→ **What to do**
Would you please set down, word for word, the lines from the one with "Select the 核心目标 circular icon" through the final line of the data below, omitting any pictures?

#### Data for the task ####

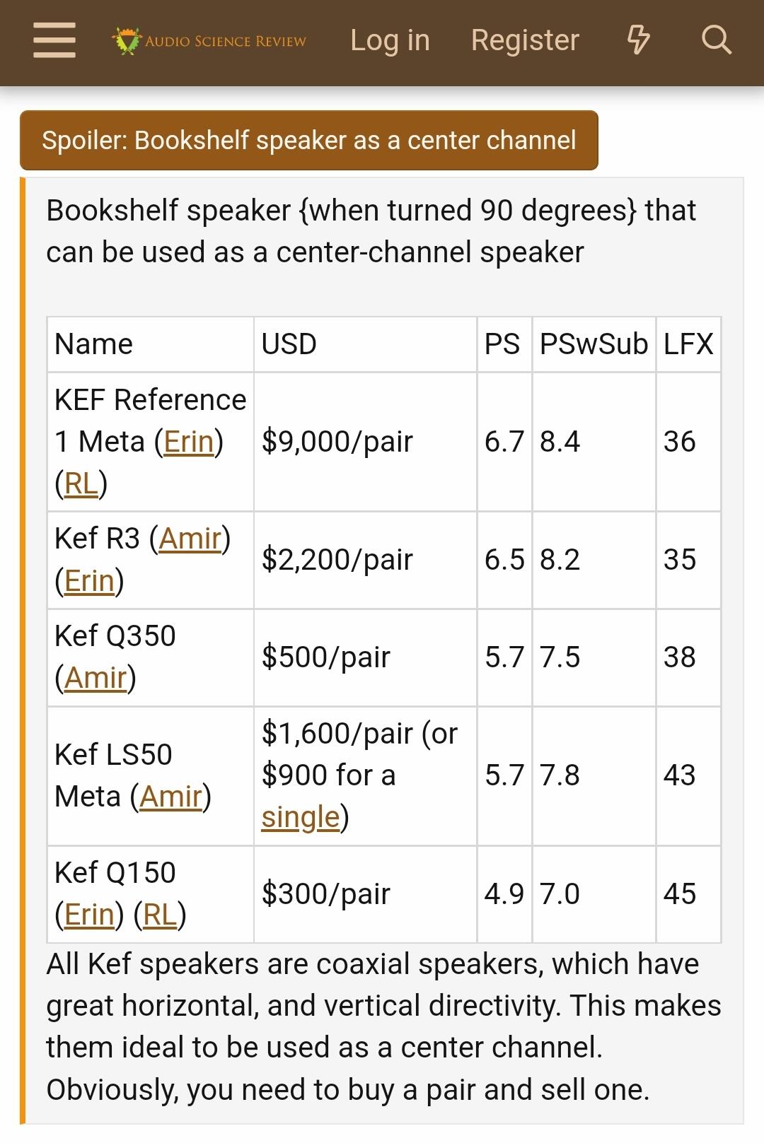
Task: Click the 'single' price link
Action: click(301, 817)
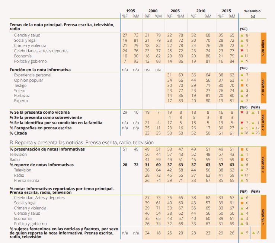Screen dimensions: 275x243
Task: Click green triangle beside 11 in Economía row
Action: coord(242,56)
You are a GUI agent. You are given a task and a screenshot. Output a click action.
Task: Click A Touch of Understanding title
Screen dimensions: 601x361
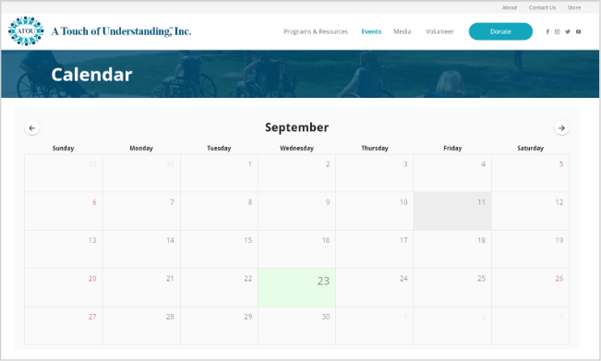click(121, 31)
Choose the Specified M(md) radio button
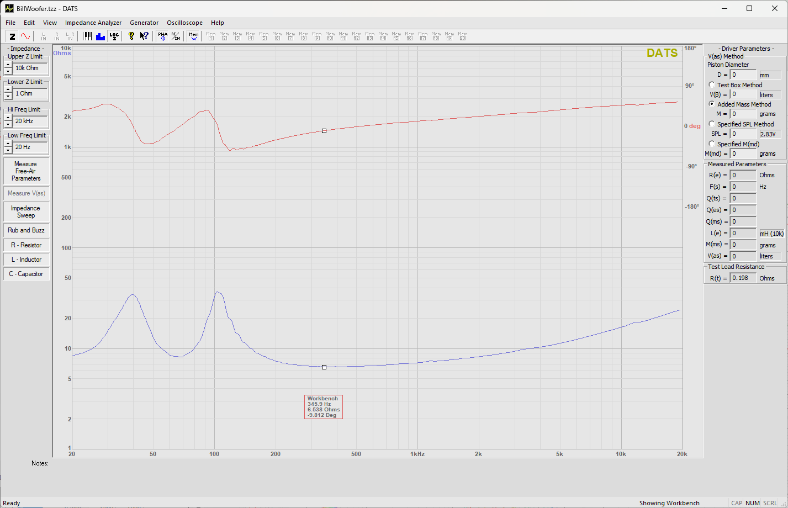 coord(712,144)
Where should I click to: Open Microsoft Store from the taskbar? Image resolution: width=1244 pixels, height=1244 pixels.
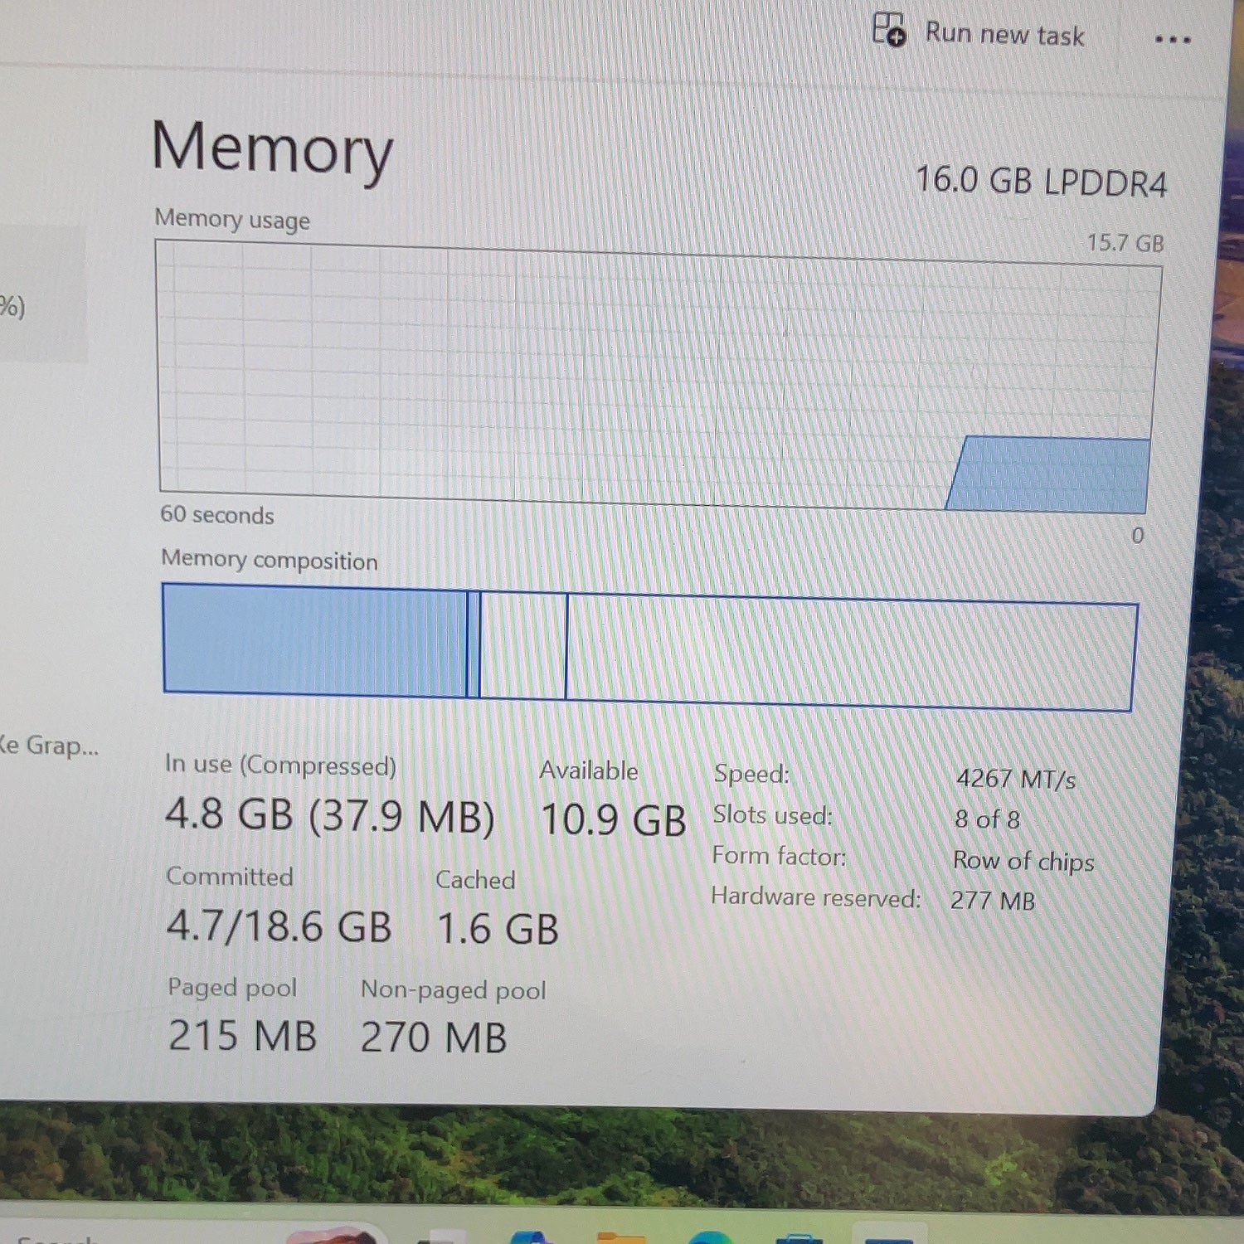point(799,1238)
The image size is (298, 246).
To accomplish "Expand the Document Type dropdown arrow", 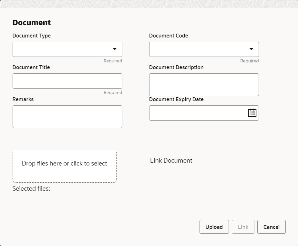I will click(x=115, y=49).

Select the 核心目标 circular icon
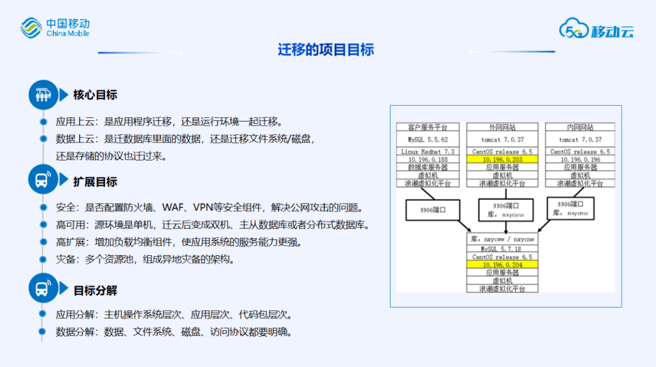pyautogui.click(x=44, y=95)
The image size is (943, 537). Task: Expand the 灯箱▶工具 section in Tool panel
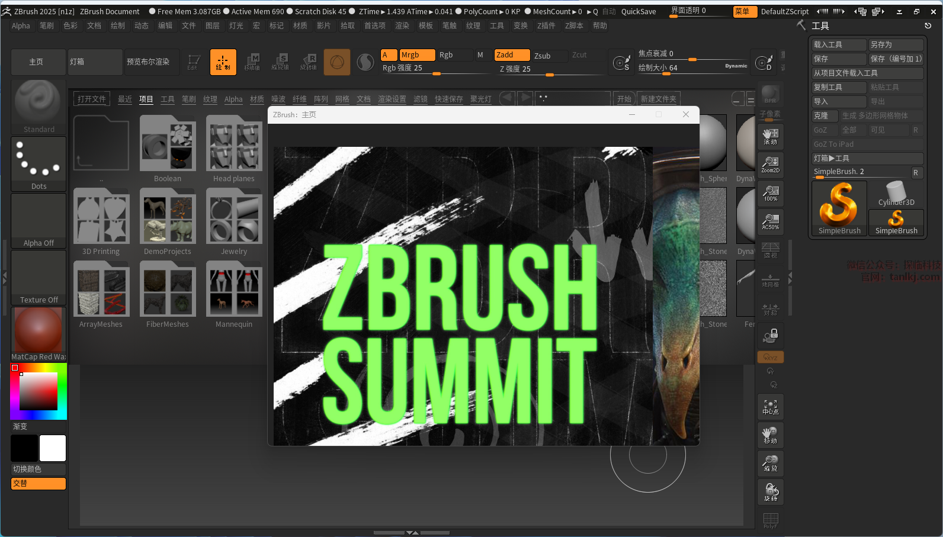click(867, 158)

####

→ **Result below**
Select the 核心目标 circular icon
pyautogui.click(x=44, y=95)
The image size is (943, 537). Task: Expand the 灯箱▶工具 section in Tool panel
click(867, 158)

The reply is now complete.